I nie dość na tem. Oprócz robotników, przy budowie zajętych, przychodzili po wypłatę żniwiarze, bo sierpy i kosy już zaczęły dzwonić po polach, garście leżały na zagonach, wiązano snopy, aby je zwozić do stodół. Ruch to wtenczas na wsi gorączkowy, szalony. Młody Maneles, któremu w sukcesyi po ojcu tytuł starego przypadł, bywał częstym gościem w Stawiskach. Kontraktował zboże ledwie zżęte, lub niezżęte, dawał zaliczenia, spisywał umowy. To kupił, tamto kupił, a czego sam nabyć nie mógł, lub nie chciał, na to przysyłał „kupca”, ma się rozumieć swego wspólnika, który się jednak do spółki nie przyznawał i na Manelesie psy wieszał, wystawiając go przed panem Janem jako najgorszego oszusta i łotra. Maneles ze swej strony, znów tamtemu epitetów najgorszych nie szczędził — i tak owi dwaj, pozornie wrogowie, usiłujący nibyto kopać dołki jeden pod drugim, nie znoszący się jakoby, w miasteczku godzili się, jak rodzeni bracia i dzielili zyskami ze Stawisk w najprzykładniejszej harmonii. Wprawdzie z Sakłakowskim kłopot minął, suma była zapłacona, w hypotece miejsce niecierpliwego wierzyciela zajął Maneles, który miał zupełnie inny temperament i z góry oświadczył, że nie będzie wymagał przez dłuższy czas kapitału, zadowoli się procentem, a jeżeli i na procent gotówki nie będzie, to poprzestanie na wekslu, zwyczajnym rewersie, czy jakimkolwiek świstku papieru, dla podstawy do obrachunku, dla porządku.
W ogóle, ten Maneles lubił mieć wszystko na piśmie; po za tem okazywał wielką życzliwość, bezinteresowność i obojętność na własne nawet interesa.

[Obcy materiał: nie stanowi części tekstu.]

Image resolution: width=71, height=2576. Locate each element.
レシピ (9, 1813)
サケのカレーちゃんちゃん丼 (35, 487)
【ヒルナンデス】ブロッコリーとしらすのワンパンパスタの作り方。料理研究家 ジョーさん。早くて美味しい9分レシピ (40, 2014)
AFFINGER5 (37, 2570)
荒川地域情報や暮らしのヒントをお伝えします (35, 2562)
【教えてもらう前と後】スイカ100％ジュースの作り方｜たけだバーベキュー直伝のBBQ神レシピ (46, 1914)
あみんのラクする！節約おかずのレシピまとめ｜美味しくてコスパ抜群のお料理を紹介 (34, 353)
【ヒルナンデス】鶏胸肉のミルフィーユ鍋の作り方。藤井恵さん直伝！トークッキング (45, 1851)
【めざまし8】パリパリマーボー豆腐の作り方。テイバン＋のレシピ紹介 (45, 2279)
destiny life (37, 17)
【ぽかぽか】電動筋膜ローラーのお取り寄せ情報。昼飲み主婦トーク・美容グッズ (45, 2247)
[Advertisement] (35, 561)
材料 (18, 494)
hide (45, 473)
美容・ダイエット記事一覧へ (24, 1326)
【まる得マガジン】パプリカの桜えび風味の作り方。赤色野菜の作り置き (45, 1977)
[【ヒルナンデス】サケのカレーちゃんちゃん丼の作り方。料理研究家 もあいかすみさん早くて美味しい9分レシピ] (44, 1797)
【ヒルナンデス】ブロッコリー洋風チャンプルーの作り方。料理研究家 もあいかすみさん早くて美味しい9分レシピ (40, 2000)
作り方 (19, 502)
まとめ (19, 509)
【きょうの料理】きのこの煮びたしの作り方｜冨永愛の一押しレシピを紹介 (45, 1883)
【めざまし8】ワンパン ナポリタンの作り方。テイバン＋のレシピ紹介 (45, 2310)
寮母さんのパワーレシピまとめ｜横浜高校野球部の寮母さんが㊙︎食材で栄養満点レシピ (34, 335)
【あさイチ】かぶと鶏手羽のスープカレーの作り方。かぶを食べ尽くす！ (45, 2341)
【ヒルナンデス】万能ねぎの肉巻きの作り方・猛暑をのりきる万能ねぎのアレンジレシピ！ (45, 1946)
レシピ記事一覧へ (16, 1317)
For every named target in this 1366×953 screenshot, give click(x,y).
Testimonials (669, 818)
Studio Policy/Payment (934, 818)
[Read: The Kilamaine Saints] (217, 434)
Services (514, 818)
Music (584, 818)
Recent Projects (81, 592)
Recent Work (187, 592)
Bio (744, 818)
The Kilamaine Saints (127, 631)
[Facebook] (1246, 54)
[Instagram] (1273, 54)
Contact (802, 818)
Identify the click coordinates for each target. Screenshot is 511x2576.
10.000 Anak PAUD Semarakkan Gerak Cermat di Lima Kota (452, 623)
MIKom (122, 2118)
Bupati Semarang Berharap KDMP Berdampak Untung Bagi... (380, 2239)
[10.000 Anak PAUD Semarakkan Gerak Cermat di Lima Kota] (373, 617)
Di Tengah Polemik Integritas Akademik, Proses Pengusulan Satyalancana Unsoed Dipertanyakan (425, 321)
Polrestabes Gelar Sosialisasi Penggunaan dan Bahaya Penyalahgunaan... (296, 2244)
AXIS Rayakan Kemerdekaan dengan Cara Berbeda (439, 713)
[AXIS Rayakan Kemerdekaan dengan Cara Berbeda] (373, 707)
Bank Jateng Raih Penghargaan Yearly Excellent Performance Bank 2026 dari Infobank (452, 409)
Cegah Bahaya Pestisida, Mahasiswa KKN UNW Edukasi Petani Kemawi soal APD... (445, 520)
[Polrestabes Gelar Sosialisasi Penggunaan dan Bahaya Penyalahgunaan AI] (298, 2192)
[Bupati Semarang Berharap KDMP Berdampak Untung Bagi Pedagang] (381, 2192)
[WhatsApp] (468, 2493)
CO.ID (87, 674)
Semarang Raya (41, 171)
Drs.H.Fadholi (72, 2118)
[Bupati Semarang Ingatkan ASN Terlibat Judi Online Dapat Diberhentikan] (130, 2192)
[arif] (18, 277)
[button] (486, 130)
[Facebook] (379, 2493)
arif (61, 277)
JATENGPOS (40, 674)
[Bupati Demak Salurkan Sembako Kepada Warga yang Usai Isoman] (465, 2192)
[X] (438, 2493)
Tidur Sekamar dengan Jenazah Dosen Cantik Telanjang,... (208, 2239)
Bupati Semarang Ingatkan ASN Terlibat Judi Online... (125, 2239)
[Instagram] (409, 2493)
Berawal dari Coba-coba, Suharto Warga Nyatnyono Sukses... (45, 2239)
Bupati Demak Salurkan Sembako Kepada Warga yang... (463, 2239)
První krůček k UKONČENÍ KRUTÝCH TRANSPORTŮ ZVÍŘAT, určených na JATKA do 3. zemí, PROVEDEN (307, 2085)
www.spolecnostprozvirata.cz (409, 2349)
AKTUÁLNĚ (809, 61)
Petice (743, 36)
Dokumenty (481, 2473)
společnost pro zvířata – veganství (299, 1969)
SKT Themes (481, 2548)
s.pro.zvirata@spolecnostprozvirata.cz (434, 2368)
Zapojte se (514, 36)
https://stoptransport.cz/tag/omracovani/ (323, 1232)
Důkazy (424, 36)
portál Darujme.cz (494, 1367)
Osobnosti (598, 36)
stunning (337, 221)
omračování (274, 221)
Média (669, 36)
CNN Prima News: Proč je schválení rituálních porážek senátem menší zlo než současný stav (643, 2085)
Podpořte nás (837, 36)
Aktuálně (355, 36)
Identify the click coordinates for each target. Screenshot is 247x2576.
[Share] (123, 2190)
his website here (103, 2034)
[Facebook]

Do rady był jedyny.
— Proszę pana — mówił raz do pana Jana, — niech pan mnie posłucha, ja panu dobrze radzę i dobrze życzę. Pan potrzebuje mieć pachciarza, nie tyle może dla dochodów, ile dla wyręczenia w interesach. Pan ma przy gospodarstwie dużo zajęcia, brak panu czasu na jeżdżenie, na kramarzenie się z kupcami. Ja panu dam młodego, obrotnego żydka... będzie pan z niego kontent. Interesowany nie jestem, bo ów żydek nie jest mój brat, ani swat, ani mnie obchodzi. Żydek, jak żydek, stręczę go przez życzliwość dla pana.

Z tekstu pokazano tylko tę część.